→ AIM
Reproduce the lines of the records below verbatim, from the line that contains "You are a GUI" through the line that contains "Image resolution: width=832", including both of those lines.

→ RECORDS SUPPLIED
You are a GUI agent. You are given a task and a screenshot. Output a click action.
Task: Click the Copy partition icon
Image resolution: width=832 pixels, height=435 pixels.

---

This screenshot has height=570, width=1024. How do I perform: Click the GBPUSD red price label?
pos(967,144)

...

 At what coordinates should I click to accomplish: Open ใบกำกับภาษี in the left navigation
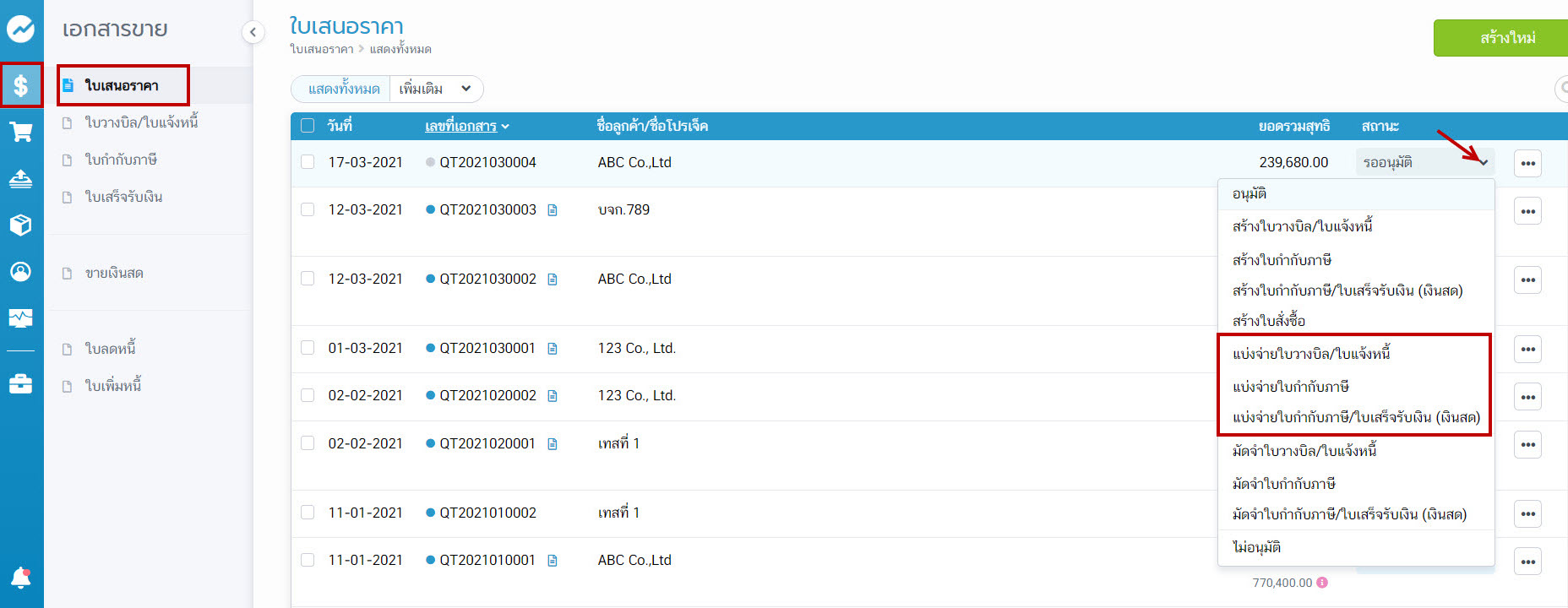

→ TASK OUTPUT
You are a GUI agent. You are given a task and a screenshot. Output a click action.
Task: Click the Copy partition icon
Image resolution: width=832 pixels, height=435 pixels.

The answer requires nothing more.